━━━━━ FRAGMENTO DE LECTURA ━━━━━

RAFAEL MATESANZ. EXDIRECTOR DE LA ORGANIZACIÓN NACIONAL DE TRASPLANTES
OPINIÓN

La inmensa soledad

Rafael Matesanz
Rafael Matesanz
JORGE PARÍS
Rafael Matesanz

Hay noticias que inevitablemente nos hacen dudar de la sociedad en que vivimos y sentir literalmente nauseas de ver el mundo que nos rodea. En un hospital de Las Palmas permanecen nada menos que desde hace 6 meses, dos ancianos de 71 y 78 años ingresados en el servicio de urgencias. Con el alta médica firmada nada más resolver el proceso agudo que les llevó al hospital y sin que sus familiares ¿pudieran/quisieran/supieran? hacerse cargo de ellos.

Importa menos la causa que el resultado final: dos pobres ancianos indefensos, cerca del presumible final de sus vidas, confinados en unos cubículos donde comparten espacio con 10 enfermos psiquiátricos agudos, con la puerta cerrada por motivos de seguridad dado el tipo de pacientes ingresados y según atestiguan los enfermeros, sin poder muchas veces ni siquiera descansar por los gritos de sus acompañantes.

━━━━━ MATERIAL DE ORIGEN ━━━━━

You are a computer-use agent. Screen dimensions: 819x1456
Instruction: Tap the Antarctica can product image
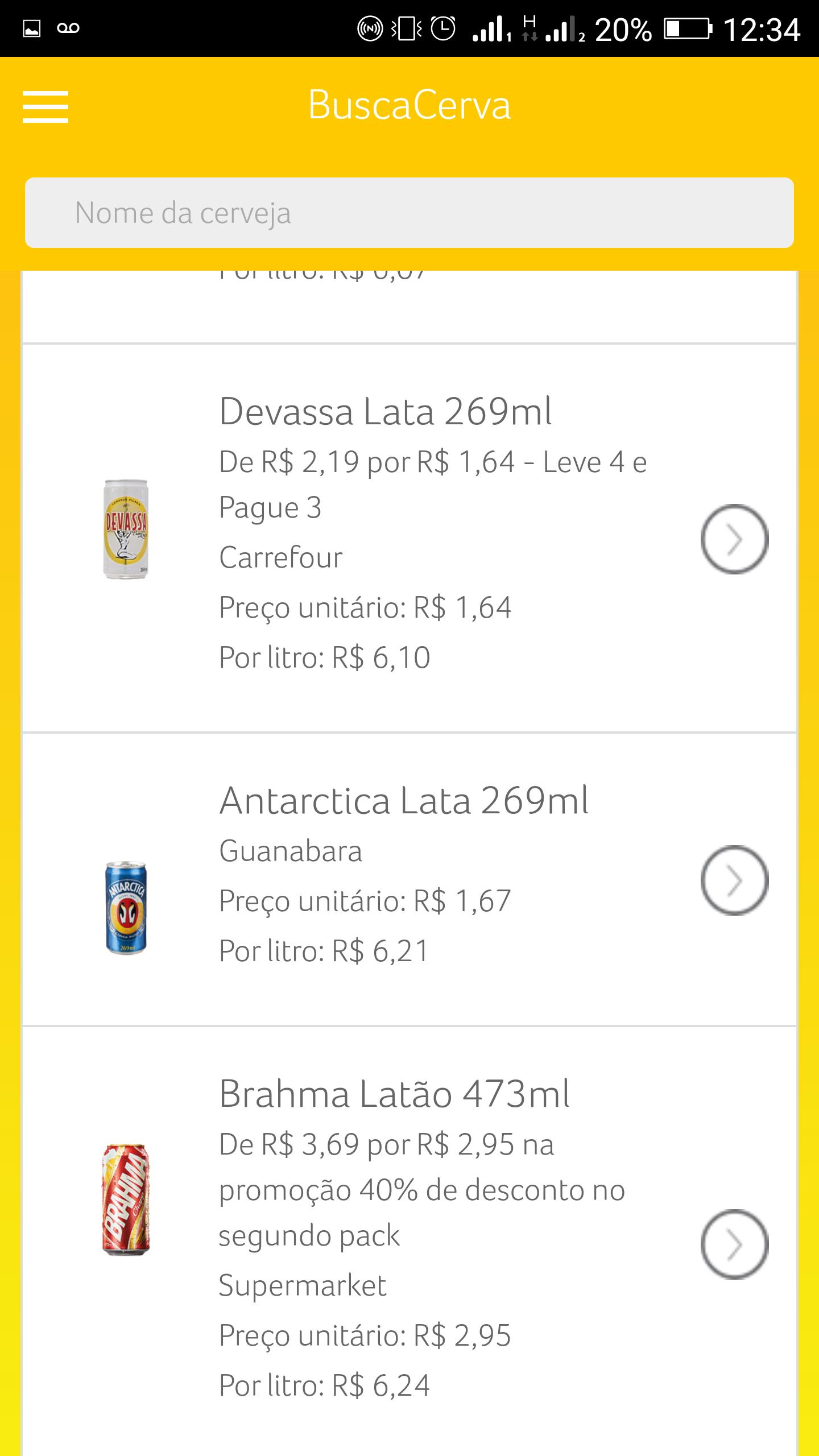pos(126,908)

━━━━━

EJERCICIOS:
**1.** Transcribe, por favor, el pasaje de la columna que empieza con "Importa menos la" y sigue hasta "de sus acompañantes.".
**2.** Prolonga la columna sobre los dos ancianos retenidos en urgencias en Las Palmas a partir del punto en que termina.
El material procede de una fuente distinta de la columna.

RESPUESTAS:
**1.**
Importa menos la causa que el resultado final: dos pobres ancianos indefensos, cerca del presumible final de sus vidas, confinados en unos cubículos donde comparten espacio con 10 enfermos psiquiátricos agudos, con la puerta cerrada por motivos de seguridad dado el tipo de pacientes ingresados y según atestiguan los enfermeros, sin poder muchas veces ni siquiera descansar por los gritos de sus acompañantes.

**2.**
Denunciado el tema por los trabajadores del hospital, las explicaciones de los distintos responsables son un rosario de excusas administrativas que incluyen por supuesto la carencia de estructuras sociosanitarias suficientes para acoger una población cada día más envejecida y en la que falla el soporte familiar que constituyó durante generaciones la solución vicariante a todo tipo de carencias. A partir de ahí, trámites que se retrasan, plazos de la necesaria autorización judicial que no se cumplen… la culpa aparentemente no es de nadie, pero no está nada claro que ello consuele a los protagonistas de esta historia.

Varias cosas si quedan claras. Desde un punto de vista de estricta gestión de los fondos públicos el resultado no puede ser más desastroso: una cama de urgencias en un hospital de alto nivel como el referido aquí tiene un coste diario varias veces superior al de una residencia geriátrica. De los 600-700€ que cuesta como media la hospitalización diaria en uno de estos hospitales a menos de la quinta parte en una residencia geriátrica, pueden echar la cuenta de lo que implican estos desatinos desde el punto de vista económico. Si alguien hubiera respondido por el dinero dilapidado durante estos seis meses, seguro que las gestiones se habrían acelerado.

Pero evidentemente eso no es lo más importante. Caben pocas dudas de que los protagonistas de esta historia no son más que la punta del iceberg de una realidad social cada día más extendida: el abandono de nuestros ancianos, una forma de maltrato para uno de los segmentos más desprotegidos de la población. Unas personas que tras darlo todo a su familia y a la sociedad pueden acabar sus días en el más absoluto desamparo.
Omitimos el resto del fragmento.